J’ai eu la curiosité de parcourir quelques fils, notamment celui sur lequel vous êtes intervenue :

http://www.spinozaetnous.org/ftopict-1239-.html

LeComedian posait la question :

« Comment mettre en pratique la philosophie de Spinoza une bonne fois pour toutes? Comment faire en sorte que l'hygiène de vie recommandée par Spinoza (suivre notre raison...) devienne une habitude durable? Comment faire pour que nos idées claires ne volent pas en éclats face à notre imagination? »

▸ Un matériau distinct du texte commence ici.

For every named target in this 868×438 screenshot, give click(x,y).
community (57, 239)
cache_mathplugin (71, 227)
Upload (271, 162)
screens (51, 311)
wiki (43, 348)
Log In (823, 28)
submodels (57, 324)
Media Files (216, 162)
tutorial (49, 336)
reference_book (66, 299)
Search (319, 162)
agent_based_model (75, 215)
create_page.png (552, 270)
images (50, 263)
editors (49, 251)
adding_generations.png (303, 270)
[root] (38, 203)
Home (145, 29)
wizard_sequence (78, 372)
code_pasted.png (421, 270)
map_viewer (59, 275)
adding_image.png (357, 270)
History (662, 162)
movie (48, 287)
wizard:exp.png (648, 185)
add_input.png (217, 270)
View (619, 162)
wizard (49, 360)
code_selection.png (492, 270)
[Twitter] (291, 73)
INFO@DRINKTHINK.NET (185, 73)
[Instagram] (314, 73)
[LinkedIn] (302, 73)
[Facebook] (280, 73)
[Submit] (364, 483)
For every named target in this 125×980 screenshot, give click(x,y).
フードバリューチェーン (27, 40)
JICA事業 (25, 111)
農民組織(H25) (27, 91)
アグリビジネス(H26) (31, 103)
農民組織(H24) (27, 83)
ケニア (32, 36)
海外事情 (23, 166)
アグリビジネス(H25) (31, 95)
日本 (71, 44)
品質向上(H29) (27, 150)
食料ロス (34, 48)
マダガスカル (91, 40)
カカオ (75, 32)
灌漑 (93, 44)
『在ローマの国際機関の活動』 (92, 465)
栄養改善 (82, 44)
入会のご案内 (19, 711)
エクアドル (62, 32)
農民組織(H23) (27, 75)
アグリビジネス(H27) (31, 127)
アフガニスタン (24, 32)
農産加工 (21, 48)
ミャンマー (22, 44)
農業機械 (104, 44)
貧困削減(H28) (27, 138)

J’aimerais prolonger mes précédentes réflexions sur cette question.

Dans le scolie d’E V 10, où Spinoza recommande une hygiène de vie, il parle des « principes assurés d’existence » (inter vitae dogmata) dans lesquels il range la générosité.

Il en avait déjà parlé dans le scolie d’E IV 73 où il appelle l’homme libre, l’homme fort, c’est-à-dire l’homme de la fortitude (vaillance et générosité).
Ce scolie se réfère, notamment, à E IV 46 dont le scolie utilise un langage quelque peu guerrier.

Il est question de triompher, combattre, tenir tête, vaincre,…
Nous sommes ici dans ce que j’ai appelé le combat spirituel que l’homme libre cherche à gagner.

Or, l’homme libre ou « le Sage est puissant, et plus puissant que l’ignorant, qui agit par le seul caprice. » (E V 42 sc. – traduction Pautrat) (1)

L’homme libre vaincra car il est plus puissant que l’ignorant mais à la condition de rester sur son propre terrain qui est celui de la raison qui le détermine à la vaillance et à la générosité.

Il déclinera donc le « combat » sur le terrain où l’ignorant cherche à l’entraîner. Très concrètement, l’homme libre cherche à « élever le débat », c’est alors qu’il est invincible.

Bien à vous

(1) Bernard Pautrat a, heureusement, modifié son ancienne traduction :

« le Sage est fort, et vaut mieux que l’ignorant, qui agit par le seul appétit lubrique »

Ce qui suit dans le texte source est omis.